(About this exercise) Set out exactly every line of the entries below, starting at the line that holds "Click the 'Download the PDF' subtitle" and stopping after the line that holds "Click the Cobol".

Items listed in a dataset
------------------------------------------------------------------------
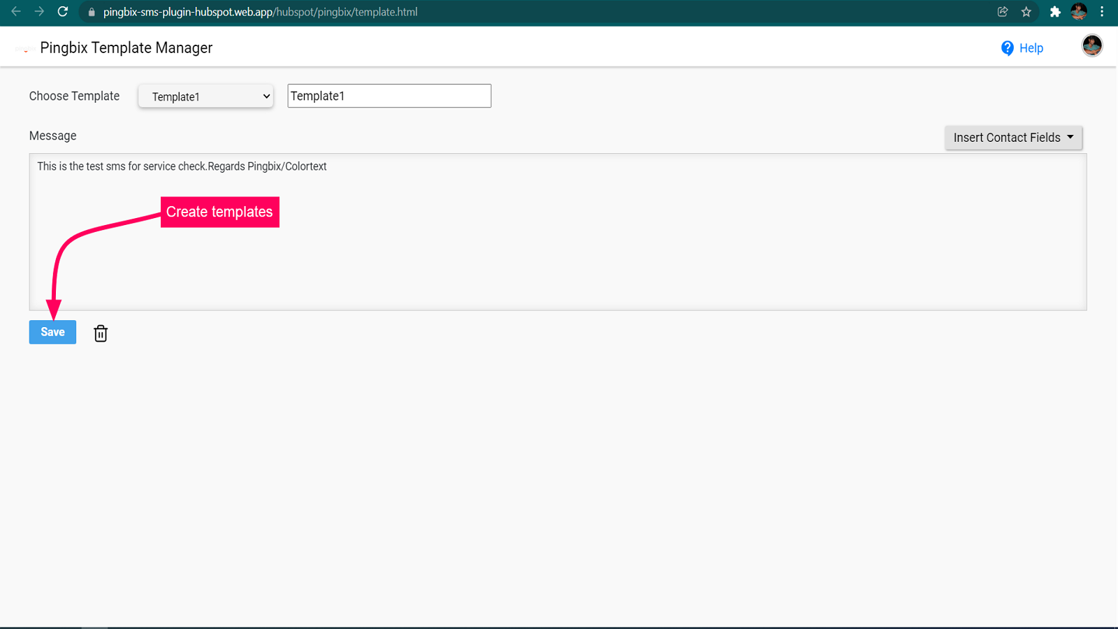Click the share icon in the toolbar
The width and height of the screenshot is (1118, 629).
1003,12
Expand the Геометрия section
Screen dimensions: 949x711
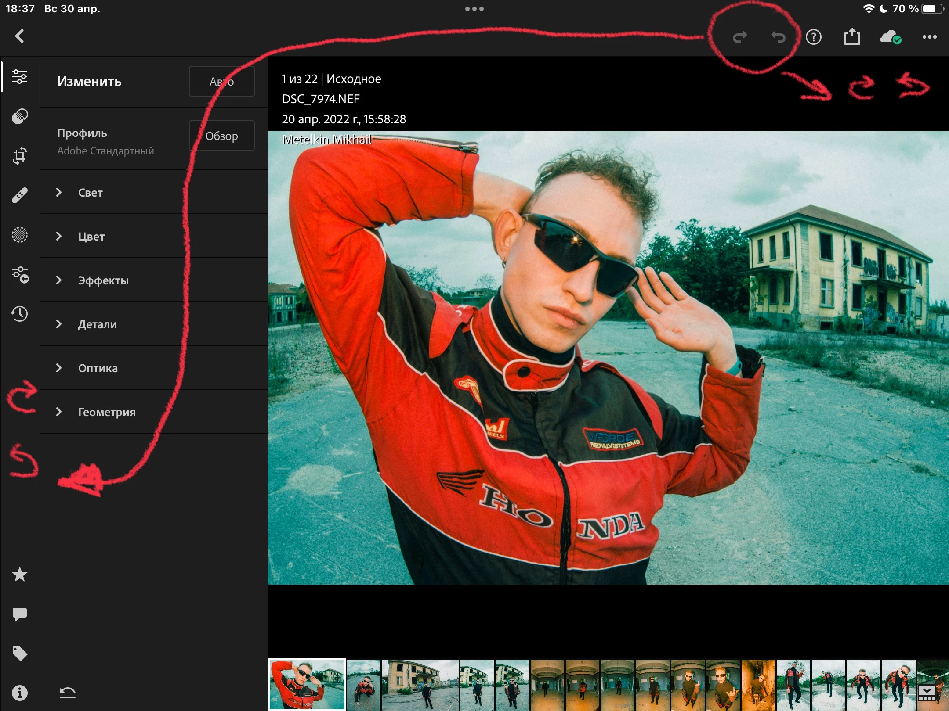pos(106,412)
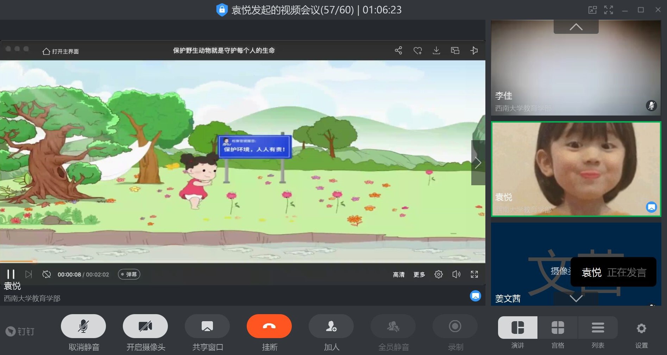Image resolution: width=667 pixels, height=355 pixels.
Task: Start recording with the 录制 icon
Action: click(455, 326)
------------------------------------------------------------------------
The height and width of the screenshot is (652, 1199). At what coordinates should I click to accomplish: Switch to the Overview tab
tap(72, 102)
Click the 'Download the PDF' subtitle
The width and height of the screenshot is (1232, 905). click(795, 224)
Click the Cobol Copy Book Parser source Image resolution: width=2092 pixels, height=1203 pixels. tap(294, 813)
------------------------------------------------------------------------
(Response to the exercise)
Click the 'Download the PDF' subtitle
The width and height of the screenshot is (1232, 905). click(795, 224)
Click the Cobol Copy Book Parser source Image resolution: width=2092 pixels, height=1203 pixels. tap(294, 813)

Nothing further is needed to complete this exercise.